**Provided records**.
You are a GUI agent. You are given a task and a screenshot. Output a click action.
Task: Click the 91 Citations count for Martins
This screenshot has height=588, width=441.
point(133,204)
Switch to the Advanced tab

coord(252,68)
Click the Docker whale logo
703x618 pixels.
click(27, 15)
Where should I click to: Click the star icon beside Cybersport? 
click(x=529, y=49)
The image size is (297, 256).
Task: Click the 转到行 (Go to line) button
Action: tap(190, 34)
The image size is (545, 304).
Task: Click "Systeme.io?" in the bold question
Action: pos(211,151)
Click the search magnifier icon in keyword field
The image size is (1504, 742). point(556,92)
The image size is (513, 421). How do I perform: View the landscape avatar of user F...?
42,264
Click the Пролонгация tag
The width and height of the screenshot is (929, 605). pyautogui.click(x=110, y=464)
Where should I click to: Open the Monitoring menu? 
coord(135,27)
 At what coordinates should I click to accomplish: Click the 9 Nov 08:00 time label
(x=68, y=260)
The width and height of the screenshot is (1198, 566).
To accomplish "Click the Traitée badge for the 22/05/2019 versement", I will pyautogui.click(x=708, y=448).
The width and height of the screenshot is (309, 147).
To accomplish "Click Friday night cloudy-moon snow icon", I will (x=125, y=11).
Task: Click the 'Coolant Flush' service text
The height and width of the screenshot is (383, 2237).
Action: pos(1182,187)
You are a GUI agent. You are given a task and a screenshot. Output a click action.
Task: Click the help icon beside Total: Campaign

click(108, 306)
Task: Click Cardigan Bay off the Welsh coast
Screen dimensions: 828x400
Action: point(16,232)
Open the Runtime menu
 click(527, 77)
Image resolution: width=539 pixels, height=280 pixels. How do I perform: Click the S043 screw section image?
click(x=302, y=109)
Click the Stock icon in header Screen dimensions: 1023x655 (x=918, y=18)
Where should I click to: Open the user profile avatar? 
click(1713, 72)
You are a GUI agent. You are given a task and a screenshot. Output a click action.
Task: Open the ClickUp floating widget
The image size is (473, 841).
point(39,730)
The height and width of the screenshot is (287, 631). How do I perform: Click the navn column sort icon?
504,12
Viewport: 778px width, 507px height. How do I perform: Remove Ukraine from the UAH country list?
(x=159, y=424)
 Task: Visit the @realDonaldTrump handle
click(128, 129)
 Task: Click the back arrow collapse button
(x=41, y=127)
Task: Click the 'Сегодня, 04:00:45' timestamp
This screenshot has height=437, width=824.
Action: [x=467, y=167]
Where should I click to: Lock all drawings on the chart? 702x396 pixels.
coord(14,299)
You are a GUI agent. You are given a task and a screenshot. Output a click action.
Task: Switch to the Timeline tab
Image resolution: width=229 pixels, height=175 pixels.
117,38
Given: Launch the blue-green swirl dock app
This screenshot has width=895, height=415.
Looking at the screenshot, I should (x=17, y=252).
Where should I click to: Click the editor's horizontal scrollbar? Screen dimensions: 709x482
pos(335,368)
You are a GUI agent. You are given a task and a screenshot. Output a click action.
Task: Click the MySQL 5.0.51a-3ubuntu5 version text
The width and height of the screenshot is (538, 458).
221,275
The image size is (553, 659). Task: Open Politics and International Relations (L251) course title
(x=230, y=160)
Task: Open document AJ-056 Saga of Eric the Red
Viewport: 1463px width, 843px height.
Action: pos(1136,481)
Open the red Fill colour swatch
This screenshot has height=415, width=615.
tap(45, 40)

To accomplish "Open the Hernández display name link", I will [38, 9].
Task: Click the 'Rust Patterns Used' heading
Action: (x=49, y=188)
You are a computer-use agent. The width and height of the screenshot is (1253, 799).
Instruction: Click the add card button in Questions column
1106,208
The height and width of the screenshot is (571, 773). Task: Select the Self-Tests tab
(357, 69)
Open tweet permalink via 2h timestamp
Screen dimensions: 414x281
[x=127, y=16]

**What the task asks**. Show every line from the listing above that contains the word "should".

**Answer for this exercise**.
Where should I click to: Click the star icon beside Cybersport? 
Where should I click to: Open the Monitoring menu? 
 At what coordinates should I click to accomplish: Click the 9 Nov 08:00 time label
Where should I click to: Open the user profile avatar? 
Where should I click to: Lock all drawings on the chart? 702x396 pixels.
Looking at the screenshot, I should (x=17, y=252).
Where should I click to: Click the editor's horizontal scrollbar? Screen dimensions: 709x482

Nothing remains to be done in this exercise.